Eine entsprechende Empfehlung des Corporate-Governance-Kodex wird jetzt – wenn auch Zähne knirrschend – akzeptiert. Na endlich! Aber: Nach wie vor stehen gut 40 Prozent der Führungskräfte einer Offenlegung ihrer Bezüge kritisch gegenüber. Wer sich so ungeschickt wie unsere Topmanager der öffentlichen Diskussion zu entziehen versucht und dann einfach mit dem Begriff „Neidgesellschaft“ zurückballert, der darf sich nicht wundern, wenn die Regierung auf den Plan tritt und glaubt, auch hier regulierend eingreifen zu müssen (als hätte sie nichts Besseres zu tun!).

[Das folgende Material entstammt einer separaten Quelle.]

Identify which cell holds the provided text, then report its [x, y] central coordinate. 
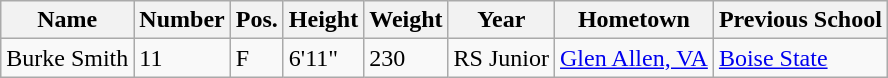
F [256, 58]
Weight [406, 20]
Height [323, 20]
Year [501, 20]
Hometown [634, 20]
11 [182, 58]
Boise State [800, 58]
Previous School [800, 20]
RS Junior [501, 58]
Number [182, 20]
6'11" [323, 58]
Pos. [256, 20]
230 [406, 58]
Burke Smith [68, 58]
Glen Allen, VA [634, 58]
Name [68, 20]
Return (x, y) of the center of cell containing provided text 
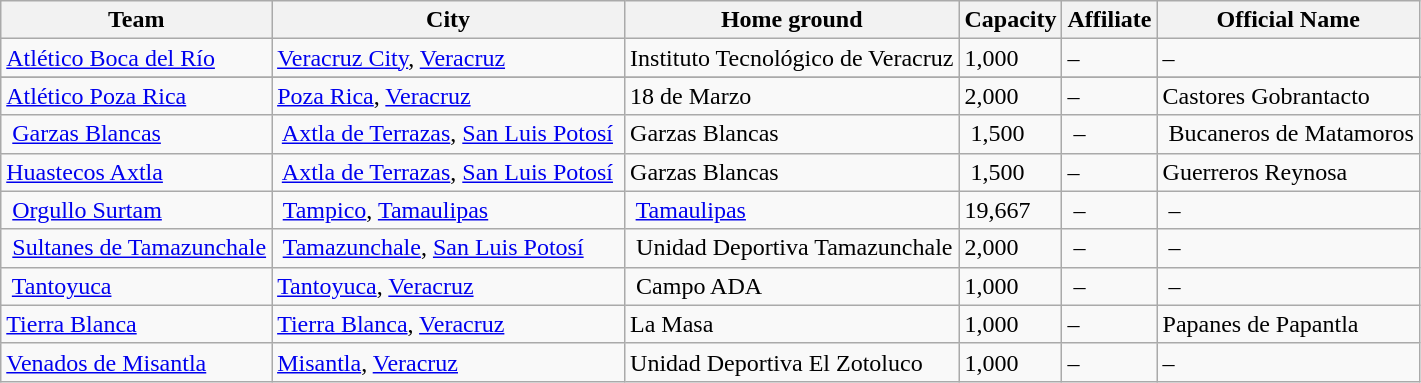
Instituto Tecnológico de Veracruz (792, 58)
Poza Rica, Veracruz (448, 96)
La Masa (792, 324)
Misantla, Veracruz (448, 362)
Tamaulipas (792, 210)
Sultanes de Tamazunchale (136, 248)
Tierra Blanca, Veracruz (448, 324)
Atlético Poza Rica (136, 96)
Official Name (1288, 20)
Tantoyuca, Veracruz (448, 286)
Huastecos Axtla (136, 172)
Castores Gobrantacto (1288, 96)
19,667 (1010, 210)
Veracruz City, Veracruz (448, 58)
Tantoyuca (136, 286)
18 de Marzo (792, 96)
Unidad Deportiva El Zotoluco (792, 362)
Team (136, 20)
Affiliate (1110, 20)
Unidad Deportiva Tamazunchale (792, 248)
Tamazunchale, San Luis Potosí (448, 248)
Campo ADA (792, 286)
Guerreros Reynosa (1288, 172)
Home ground (792, 20)
Capacity (1010, 20)
Papanes de Papantla (1288, 324)
Orgullo Surtam (136, 210)
Venados de Misantla (136, 362)
City (448, 20)
Tampico, Tamaulipas (448, 210)
Bucaneros de Matamoros (1288, 134)
Atlético Boca del Río (136, 58)
Tierra Blanca (136, 324)
Find where the given text appears and provide that cell's center as [x, y] coordinate. 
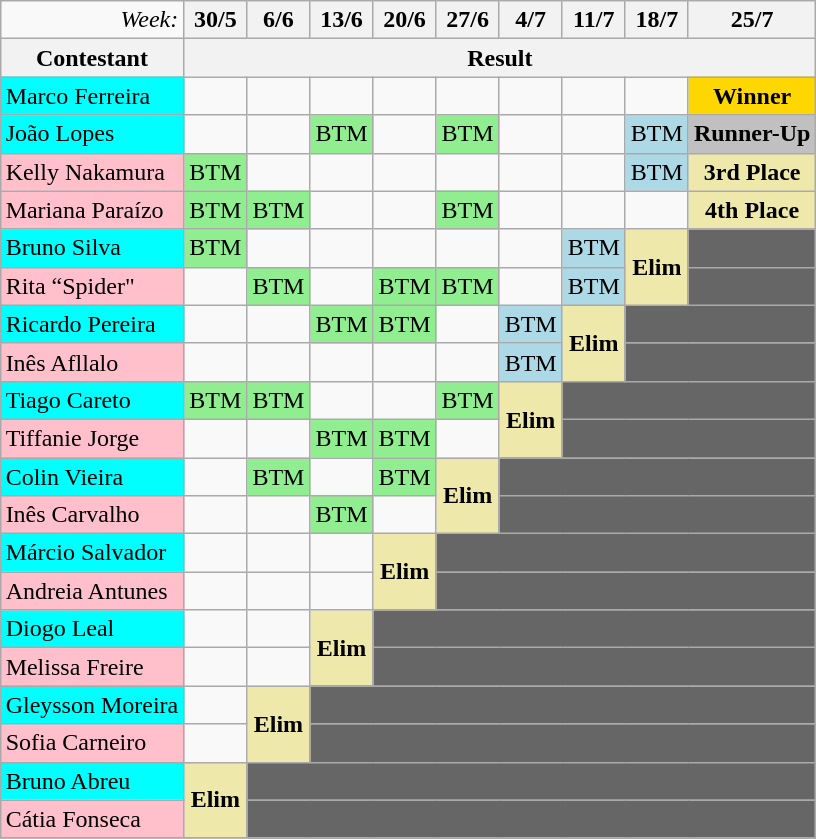
Tiffanie Jorge [92, 438]
Inês Afllalo [92, 362]
Gleysson Moreira [92, 705]
27/6 [468, 20]
Andreia Antunes [92, 591]
Márcio Salvador [92, 553]
Cátia Fonseca [92, 819]
18/7 [656, 20]
13/6 [342, 20]
Sofia Carneiro [92, 743]
Tiago Careto [92, 400]
Mariana Paraízo [92, 210]
Winner [752, 96]
3rd Place [752, 172]
Marco Ferreira [92, 96]
Diogo Leal [92, 629]
Contestant [92, 58]
Result [500, 58]
Bruno Abreu [92, 781]
4/7 [530, 20]
Week: [92, 20]
Ricardo Pereira [92, 324]
11/7 [594, 20]
João Lopes [92, 134]
4th Place [752, 210]
Melissa Freire [92, 667]
20/6 [404, 20]
Runner-Up [752, 134]
6/6 [278, 20]
25/7 [752, 20]
Bruno Silva [92, 248]
Inês Carvalho [92, 515]
Rita “Spider" [92, 286]
Colin Vieira [92, 477]
Kelly Nakamura [92, 172]
30/5 [216, 20]
Scan for the cell matching the given text and deliver its (x, y) coordinate at center. 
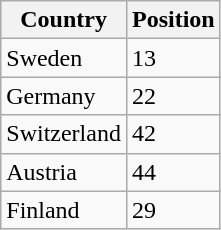
44 (173, 172)
Switzerland (64, 134)
Finland (64, 210)
Sweden (64, 58)
42 (173, 134)
Germany (64, 96)
22 (173, 96)
Position (173, 20)
Austria (64, 172)
Country (64, 20)
29 (173, 210)
13 (173, 58)
Capture the cell that displays the provided text and extract its (X, Y) central coordinate. 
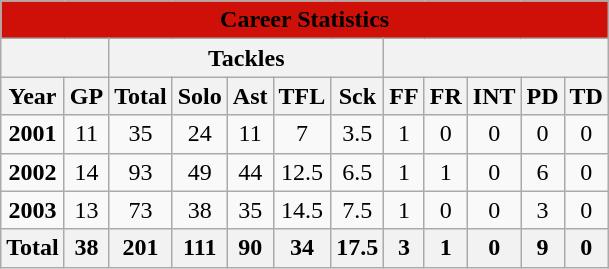
Career Statistics (305, 20)
2001 (33, 134)
INT (494, 96)
44 (250, 172)
49 (200, 172)
7 (302, 134)
Solo (200, 96)
7.5 (358, 210)
FF (404, 96)
Tackles (246, 58)
TD (586, 96)
FR (446, 96)
24 (200, 134)
90 (250, 248)
PD (542, 96)
Ast (250, 96)
13 (86, 210)
3.5 (358, 134)
34 (302, 248)
201 (141, 248)
93 (141, 172)
TFL (302, 96)
GP (86, 96)
6.5 (358, 172)
Year (33, 96)
2003 (33, 210)
Sck (358, 96)
2002 (33, 172)
17.5 (358, 248)
6 (542, 172)
73 (141, 210)
9 (542, 248)
14.5 (302, 210)
12.5 (302, 172)
111 (200, 248)
14 (86, 172)
Search for the cell housing the specified text and yield its [X, Y] center coordinate. 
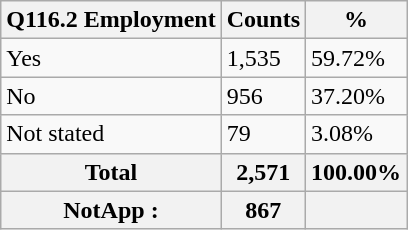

Dass Managern inzwischen „jede Schweinerei zugetraut wird“ und dass Manager persönlich darunter leiden, „in der Schmuddelecke“ zu stehen, so einige Zitate, ist eigentlich nur den Leuchttürmen zuzuschreiben (früher hat man sie einmal „Vorbilder“ genannt). Denn die wenigen weithin bekannten Spitzenrepräsentanten führender Konzerne prägen das Bild in der Öffentlichkeit. An den Leuchttürmen orientiert man sich nun einmal – auch dann, wenn über Abzocker, Versager und Jobkiller diskutiert wird. Wir brauchen wieder mehr Vorbilder, brauchen solche Leuchttürme, die richtige Signale setzen. Andererseits muss der Öffentlichkeit klar gemacht werden, dass sich die Kritik nur auf Einzelfälle, nicht auf die Führungskräfte ganz allgemein richten darf!